I’ve been on the road speaking on The Culture of Collaboration a lot recently. Meantime, material for this blog has been piling up, so I’ll share a few items:
There was a fascinating story in The Wall Street Journal on September 5 headlined “Scholars Link Success of Firms to Lives of CEOs” by Mark Maremont. You can read the story for free here. The story describes new research involving how the personal lives of CEOs may impact stock prices of their companies. The theory is that a family death or a recent large house purchase are distractions that negatively affect shareholder value.
Among the studies the story mentions is one by two Penn State professors called “It’s All About Me” which is to be published in Administrative Science Quarterly. The study concludes that narcissistic executives take greater risks, leading to bigger swings in profitability of their companies. You can read the paper by Arijit Chatterjee and Donald Hambrick here.

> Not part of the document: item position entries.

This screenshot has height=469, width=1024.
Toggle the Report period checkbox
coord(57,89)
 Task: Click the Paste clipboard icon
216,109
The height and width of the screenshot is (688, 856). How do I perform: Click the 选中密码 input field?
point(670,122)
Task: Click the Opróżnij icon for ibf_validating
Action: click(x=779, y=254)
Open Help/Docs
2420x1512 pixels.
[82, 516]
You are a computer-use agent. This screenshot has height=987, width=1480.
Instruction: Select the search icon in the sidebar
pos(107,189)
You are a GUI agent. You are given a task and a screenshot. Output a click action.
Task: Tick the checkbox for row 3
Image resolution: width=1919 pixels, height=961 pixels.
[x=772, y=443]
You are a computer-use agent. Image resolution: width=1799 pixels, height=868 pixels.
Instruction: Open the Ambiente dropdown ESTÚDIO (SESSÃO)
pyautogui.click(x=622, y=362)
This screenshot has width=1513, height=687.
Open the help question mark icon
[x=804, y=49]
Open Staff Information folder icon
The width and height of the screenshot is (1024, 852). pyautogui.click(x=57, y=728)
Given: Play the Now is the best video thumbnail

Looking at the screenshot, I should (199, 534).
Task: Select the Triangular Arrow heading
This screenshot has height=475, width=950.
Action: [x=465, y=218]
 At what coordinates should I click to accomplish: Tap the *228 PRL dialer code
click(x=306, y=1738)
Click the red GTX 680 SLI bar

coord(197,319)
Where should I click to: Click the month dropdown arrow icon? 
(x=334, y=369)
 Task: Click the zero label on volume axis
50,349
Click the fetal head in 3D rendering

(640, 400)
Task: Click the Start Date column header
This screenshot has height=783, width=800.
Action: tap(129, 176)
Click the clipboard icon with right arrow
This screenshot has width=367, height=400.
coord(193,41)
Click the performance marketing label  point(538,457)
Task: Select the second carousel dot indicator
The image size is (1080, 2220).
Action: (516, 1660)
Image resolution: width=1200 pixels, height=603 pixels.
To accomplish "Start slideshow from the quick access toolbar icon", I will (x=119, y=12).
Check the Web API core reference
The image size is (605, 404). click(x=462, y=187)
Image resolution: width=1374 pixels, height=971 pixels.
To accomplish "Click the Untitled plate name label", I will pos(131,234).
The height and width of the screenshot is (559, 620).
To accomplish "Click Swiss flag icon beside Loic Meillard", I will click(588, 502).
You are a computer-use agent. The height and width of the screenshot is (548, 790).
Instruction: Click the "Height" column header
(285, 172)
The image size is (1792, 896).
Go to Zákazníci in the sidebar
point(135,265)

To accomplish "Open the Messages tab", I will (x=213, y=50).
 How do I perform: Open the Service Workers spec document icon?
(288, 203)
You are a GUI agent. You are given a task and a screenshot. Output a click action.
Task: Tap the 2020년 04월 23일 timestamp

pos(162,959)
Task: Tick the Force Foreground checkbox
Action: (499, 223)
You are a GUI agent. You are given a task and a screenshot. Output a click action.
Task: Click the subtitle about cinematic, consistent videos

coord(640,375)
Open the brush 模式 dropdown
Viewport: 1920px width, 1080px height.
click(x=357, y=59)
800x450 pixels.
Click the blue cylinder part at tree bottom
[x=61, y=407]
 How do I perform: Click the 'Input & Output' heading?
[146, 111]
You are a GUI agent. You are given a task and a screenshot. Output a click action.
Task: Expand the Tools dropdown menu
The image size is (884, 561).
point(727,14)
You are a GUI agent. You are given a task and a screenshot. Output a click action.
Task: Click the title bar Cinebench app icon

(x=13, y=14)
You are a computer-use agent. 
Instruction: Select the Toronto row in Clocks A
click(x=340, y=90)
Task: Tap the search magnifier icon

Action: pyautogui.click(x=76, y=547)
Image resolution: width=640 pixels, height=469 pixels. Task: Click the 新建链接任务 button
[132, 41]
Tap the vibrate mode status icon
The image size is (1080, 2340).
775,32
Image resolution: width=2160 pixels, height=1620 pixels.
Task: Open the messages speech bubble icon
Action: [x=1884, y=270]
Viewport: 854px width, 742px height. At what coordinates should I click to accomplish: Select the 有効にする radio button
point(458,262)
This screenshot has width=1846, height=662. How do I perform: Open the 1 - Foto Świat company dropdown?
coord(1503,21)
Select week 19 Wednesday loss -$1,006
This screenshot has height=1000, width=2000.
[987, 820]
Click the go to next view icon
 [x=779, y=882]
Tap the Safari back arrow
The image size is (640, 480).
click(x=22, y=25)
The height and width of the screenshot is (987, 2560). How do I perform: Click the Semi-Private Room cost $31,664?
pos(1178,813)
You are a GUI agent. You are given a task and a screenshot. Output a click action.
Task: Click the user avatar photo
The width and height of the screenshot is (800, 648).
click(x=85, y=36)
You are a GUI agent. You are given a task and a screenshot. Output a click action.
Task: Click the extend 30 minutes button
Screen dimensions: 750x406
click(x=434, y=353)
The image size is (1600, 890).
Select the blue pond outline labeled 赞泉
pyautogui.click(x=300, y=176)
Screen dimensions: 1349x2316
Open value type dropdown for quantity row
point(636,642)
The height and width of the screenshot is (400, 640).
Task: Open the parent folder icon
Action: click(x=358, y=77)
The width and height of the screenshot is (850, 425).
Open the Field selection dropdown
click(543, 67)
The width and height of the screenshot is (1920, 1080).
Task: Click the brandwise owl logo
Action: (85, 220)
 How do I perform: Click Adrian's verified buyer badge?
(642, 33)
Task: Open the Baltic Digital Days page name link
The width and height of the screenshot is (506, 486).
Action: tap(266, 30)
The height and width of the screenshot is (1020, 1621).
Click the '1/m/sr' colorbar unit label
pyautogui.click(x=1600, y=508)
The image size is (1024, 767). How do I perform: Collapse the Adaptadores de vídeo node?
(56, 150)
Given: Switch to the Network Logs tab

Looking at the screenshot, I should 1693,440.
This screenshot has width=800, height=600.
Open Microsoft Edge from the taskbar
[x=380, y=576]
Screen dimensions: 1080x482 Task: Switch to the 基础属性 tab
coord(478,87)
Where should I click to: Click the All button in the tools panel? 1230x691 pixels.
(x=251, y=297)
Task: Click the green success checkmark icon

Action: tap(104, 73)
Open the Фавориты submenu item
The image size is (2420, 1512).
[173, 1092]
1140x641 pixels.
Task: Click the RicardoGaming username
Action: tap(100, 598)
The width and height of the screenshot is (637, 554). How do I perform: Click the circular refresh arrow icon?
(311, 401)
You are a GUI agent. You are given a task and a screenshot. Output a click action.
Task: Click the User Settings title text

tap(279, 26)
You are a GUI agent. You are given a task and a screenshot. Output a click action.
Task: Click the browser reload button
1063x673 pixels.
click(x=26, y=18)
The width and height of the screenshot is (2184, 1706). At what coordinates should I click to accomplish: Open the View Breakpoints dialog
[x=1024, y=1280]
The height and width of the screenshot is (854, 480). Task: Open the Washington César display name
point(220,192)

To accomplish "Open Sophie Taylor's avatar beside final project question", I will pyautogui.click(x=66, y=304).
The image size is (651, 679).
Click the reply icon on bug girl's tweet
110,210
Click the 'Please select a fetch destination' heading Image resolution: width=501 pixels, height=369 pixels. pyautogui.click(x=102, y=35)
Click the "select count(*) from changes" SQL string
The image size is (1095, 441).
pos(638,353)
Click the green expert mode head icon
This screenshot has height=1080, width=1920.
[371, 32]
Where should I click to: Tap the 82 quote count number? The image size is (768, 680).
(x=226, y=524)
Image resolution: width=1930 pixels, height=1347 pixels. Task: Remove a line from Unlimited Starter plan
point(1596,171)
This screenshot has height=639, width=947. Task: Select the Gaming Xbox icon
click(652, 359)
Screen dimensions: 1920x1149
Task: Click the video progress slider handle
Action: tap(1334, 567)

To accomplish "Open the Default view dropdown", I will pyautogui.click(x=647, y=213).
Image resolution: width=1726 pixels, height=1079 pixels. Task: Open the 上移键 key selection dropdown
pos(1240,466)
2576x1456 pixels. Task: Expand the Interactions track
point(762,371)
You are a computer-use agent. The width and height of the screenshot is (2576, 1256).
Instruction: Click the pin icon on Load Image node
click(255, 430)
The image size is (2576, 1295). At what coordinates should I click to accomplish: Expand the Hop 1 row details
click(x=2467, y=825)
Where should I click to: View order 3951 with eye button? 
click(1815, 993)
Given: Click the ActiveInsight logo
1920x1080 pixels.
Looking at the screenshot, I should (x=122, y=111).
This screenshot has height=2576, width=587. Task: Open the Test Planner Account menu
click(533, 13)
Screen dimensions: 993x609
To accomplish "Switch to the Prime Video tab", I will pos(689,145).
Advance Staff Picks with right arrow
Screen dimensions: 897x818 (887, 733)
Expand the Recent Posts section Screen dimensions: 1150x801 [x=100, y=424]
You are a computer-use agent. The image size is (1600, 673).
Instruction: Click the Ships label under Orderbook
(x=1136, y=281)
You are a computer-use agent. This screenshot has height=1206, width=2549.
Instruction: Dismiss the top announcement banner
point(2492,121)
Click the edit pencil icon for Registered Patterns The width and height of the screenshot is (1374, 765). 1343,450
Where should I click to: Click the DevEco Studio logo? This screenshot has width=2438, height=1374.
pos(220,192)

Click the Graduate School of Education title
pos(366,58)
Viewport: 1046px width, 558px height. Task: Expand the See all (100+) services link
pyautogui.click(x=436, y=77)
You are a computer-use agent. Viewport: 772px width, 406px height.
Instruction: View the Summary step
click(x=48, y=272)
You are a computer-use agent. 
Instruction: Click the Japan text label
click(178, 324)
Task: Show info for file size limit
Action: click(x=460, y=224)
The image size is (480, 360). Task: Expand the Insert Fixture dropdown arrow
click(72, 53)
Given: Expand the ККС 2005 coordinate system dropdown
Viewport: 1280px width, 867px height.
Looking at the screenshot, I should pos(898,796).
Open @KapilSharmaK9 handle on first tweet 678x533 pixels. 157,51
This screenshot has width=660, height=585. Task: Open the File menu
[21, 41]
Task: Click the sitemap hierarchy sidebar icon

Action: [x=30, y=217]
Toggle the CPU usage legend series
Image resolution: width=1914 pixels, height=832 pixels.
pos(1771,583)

The Wall Street Journal story hints that a CEO-centric star culture drives many companies. This is shortsighted leadership. It’s no surprise that narcissistic executives expose their companies to uncalculated risks. Too often, star cultures breed shoot-from-the-hip leadership rather than consensus building through broad input. As companies adopt more collaborative cultures, swagger and narcissism become less appropriate and one leader’s distractions are less likely to jeopardize the company.
Google Docs let people collaborate on documents screen-to-screen. I’ve been checking out the tool recently. The drawback is that it’s not quite real time, but the potential is huge. Google hosts your documents for free, and you and your colleagues can log in and access them from anywhere.
Google has just enhanced the service with the ability to create and collaborate on presentations from anywhere. The capability stems in part from Google’s acquisition in April, 2007 of Tonic Systems. For more on this, check out Clint Boulton’s September 18 story in eWeek headlined “Google Offers ‘Collaboration in the Cloud.’”
I’ve been meaning to write more about Adobe and its tools. Core customers for such Adobe products as Illustrator, Photoshop, Flash and Dreamweaver are highly creative—and creative people are often collaborative. I’ve been checking out some of Adobe’s products recently. Acrobat Connect is the web conferencing tool that enables screen-to-screen sharing and annotating of Adobe’s other products and other applications. You can read my June 18 post about Acrobat Connect here.
I’ve also been checking out the new Adobe Creative Suite 3, which coupled with Acrobat Connect, lends itself to collaborative design. Using CS3, geographically-dispersed designers can create vector graphics, develop web sites, edit images and layout pages collaboratively. Marketing people can collaborate with designers in real time, annotating everything from brochures to web designs.